Upstate New York is not an area that usually gets much attention during a presidential campaign. Places like Potsdam, Canton and Little Falls all received mentions on a Clinton campaign press call Thursday evening, as aides hammer the message that Clinton likes New York, and New Yorkers liked her, too. 

"The next two weeks are going to be a pretty exciting time from her perspective ... a time when she gets to reconnect with people she's worked very closely with," Sullivan said. 

The press call felt more like something for a Senate campaign than a presidential campaign -- and that was the point. Former staffers and upstate New York supporters talked about her work on agriculture, job fairs for college students, manufacturing and local economic initiatives.

It was that sort of personal, constituent-focused outreach that won over a skeptical state when she ran for Senate in 2000 and tried to shed a carpetbagger image. 

She famously launched a "listening tour" that took her to all 62 counties in New York. (The Wall Street Journal said she "bounced around upstate New York like a FedEx delivery truck run amok.") Back then, many voters were surprised that she was putting in the work to learn about all corners of the state. 

"No candidate ever, ever comes here. Ever.

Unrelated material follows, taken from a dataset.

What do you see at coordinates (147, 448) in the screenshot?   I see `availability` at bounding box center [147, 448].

Ever," Barbara Steinwachs, a resident of Penn Yan, a village of just over 5,000 people, told the New York Times at the time. "People are thrilled. And to have it to be the first lady makes it even more thrilling. I think people are impressed just that she came." 

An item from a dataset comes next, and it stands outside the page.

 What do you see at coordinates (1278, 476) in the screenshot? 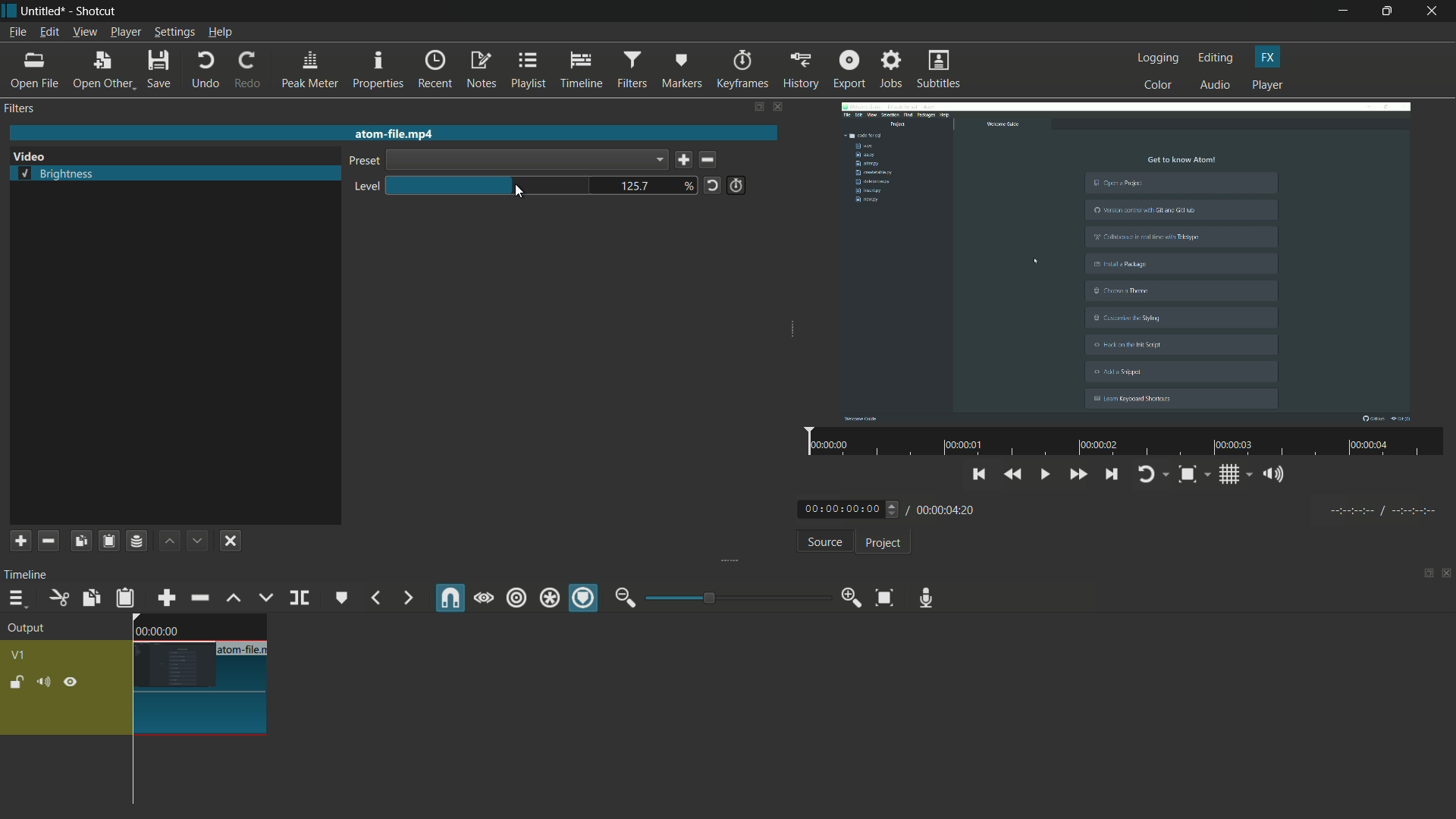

Clinton ended up winning over many upstate New York voters, depriving her Republican opponent of the votes he needed to beat her in the part of the state that is traditionally more conservative. 

The Clintons visited the New York State Fair while Hillary campaigned for the Senate in September 2000. 
The Clintons visited the New York State Fair while Hillary campaigned for the Senate in September 2000. 

And during her tenure as senator from 2001-2009, she remained popular. Rather than coming into the Senate and making a big splash, she kept her head down and focused on issues of concern to New York -- and that's the record that she and her campaign will try to invoke in advance of the April 19 primary.

"[Sanders] is going to campaign like a Brooklynite, and she’s going to campaign like a senator who represented this state for eight years and has lived here for 16," Joel Benenson, Clinton's top strategist, told reporters Monday.

"She is going to be making a larger case here," Sullivan added Thursday. "And that larger case is built on the proposition that she believes she is the only candidate in the race on either side who can actually set forth a vision for where she wants to take this country and prove to people that she can get there -- that she can actually deliver that outcome and make that difference in people's lives that is going to improve things for them."

But Sanders isn't going to give up New York without a fight. He was born in Brooklyn, and the state has a strong base of progressives who are drawn to his message. The Sanders campaign also believes that his economic message could resonate with the voters who have seen jobs disappear in the state. In recent days, Sanders has cut steadily into Clinton's lead.

Losing New York would be a major blow to Clinton symbolically, even if it doesn't significantly hurt her in her delegate lead against Sanders. 

The state, which is solidly Democratic in presidential elections, could also take on outsized importance in the general election if Donald Trump wins the GOP nomination. The New York native's first congressional endorsement came from Rep. Chris Collins (R-N.Y.), who represents a district encompassing the suburbs and rural areas outside Buffalo. Trump currently has a sizable lead in the state ahead of the GOP primary this month.